Penteract Press is the Shropshire-based imprint of poet Anthony Etherin and illustrator and designer Clara Daneri. Here Anthony writes about his work on The Penteract Podcast.

Begun before lockdown the series includes interviews with John Bevis, Christian Bök, Stephen J Fowler, Joakim Norling (Timglaset) and Astra Papachristodoulou, all of whom have taken part in the Fair. There are also interviews with Ian McMillan and with Helen Mitchell, organiser of the Small Publishers Fair.

It is hoped that The Penteract Podcast will be in residence at Small Publishers Fair 2022 to interview some of the participants and capture something of the event itself.

### Given information
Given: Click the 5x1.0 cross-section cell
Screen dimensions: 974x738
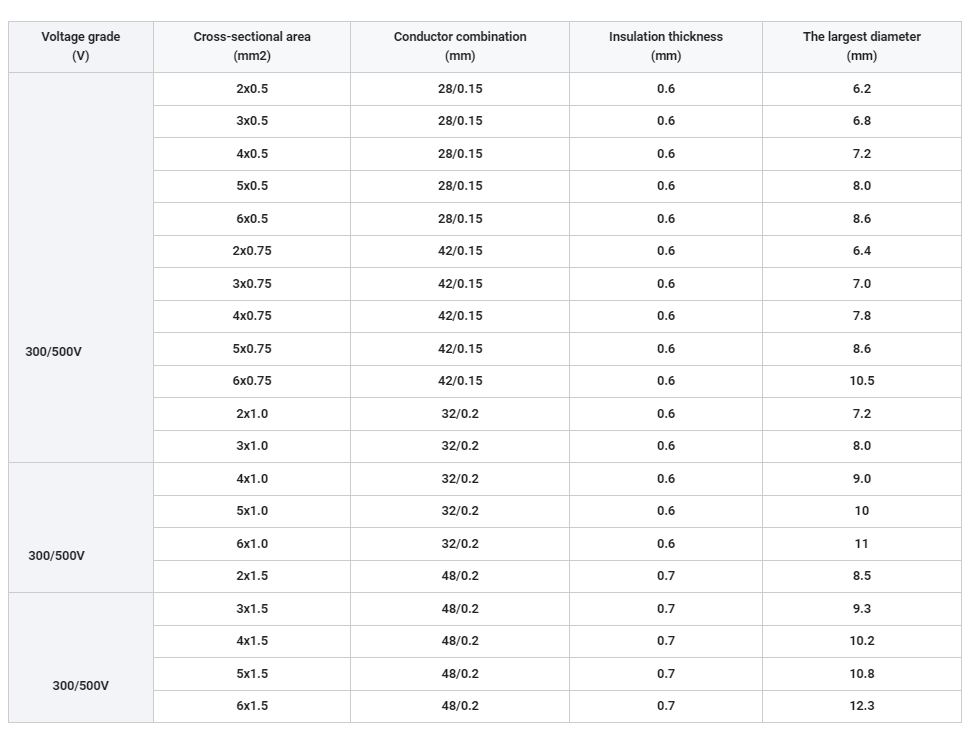Looking at the screenshot, I should tap(252, 511).
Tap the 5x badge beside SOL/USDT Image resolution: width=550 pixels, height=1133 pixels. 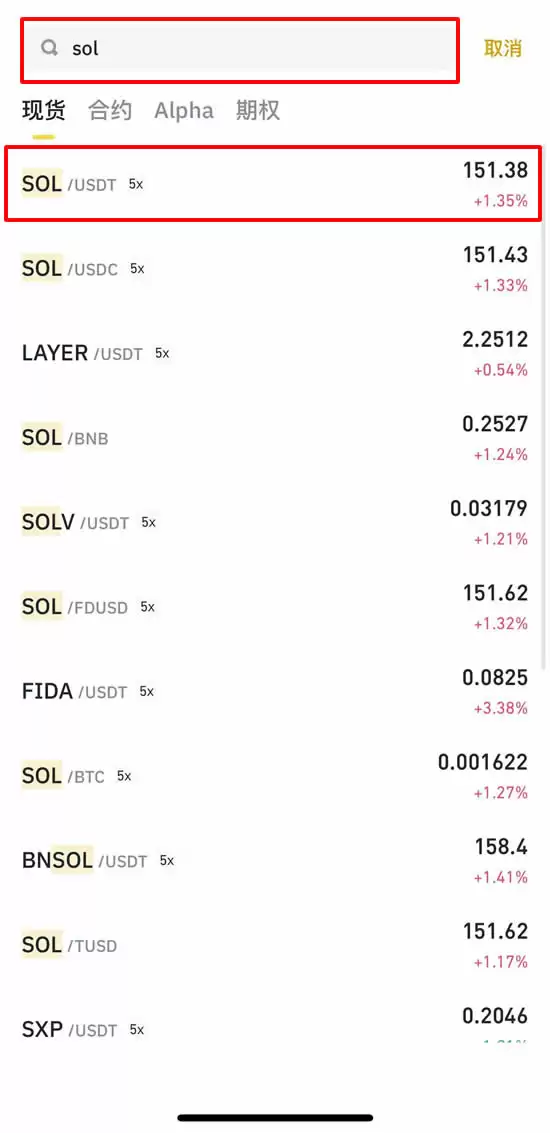pos(136,184)
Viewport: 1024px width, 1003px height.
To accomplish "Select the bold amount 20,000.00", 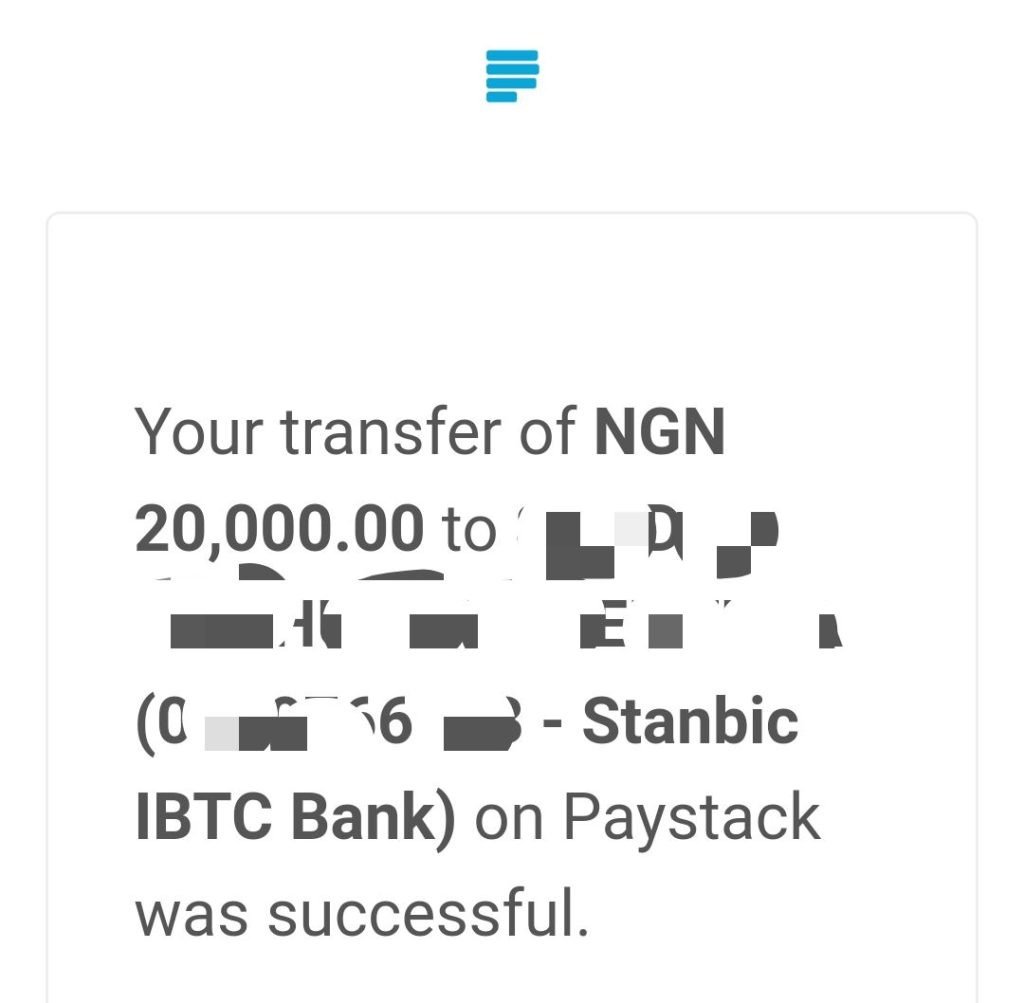I will coord(280,529).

### Using the information
A: In the passage about The Penteract Podcast, who is named as the organizer of the Small Publishers Fair?
B: Resume the passage about The Penteract Podcast from the point at which it stops.

### Expected responses
A: Helen Mitchell

B:
Anthony Etherin and Clara Daneri at the Penteract Press table, Small Publishers Fair 2019

“Don’t worry. I’m not a great host, but I’m a pretty good editor.” This is how I would attempt to put my guests at ease, in the early days of The Penteract Podcast. And it was true: while I had some experience in sound editing, I had no experience at all conducting interviews. Moreover, I had only begun the podcast out of the compulsive feeling that it was something that needed to exist, rather than something I thought I might enjoy. The podcast began as an experiment: an attempt to fill what I perceived to be a void in my corner of the poetry community. I also saw it as a way of interacting with other poets, despite geographical obstacles. After all, Penteract Press is, I like to say, not a British press; it is an international press that happens to be based in the UK.

When the first episode aired, in February 2021, I had no idea just how onerous these geographical obstacles were to become. Many assume that I started the podcast because of some prescient awareness that lockdowns were on the way; the podcast’s inception, in fact, dates back to October 2019, long before anyone had heard of Covid-19.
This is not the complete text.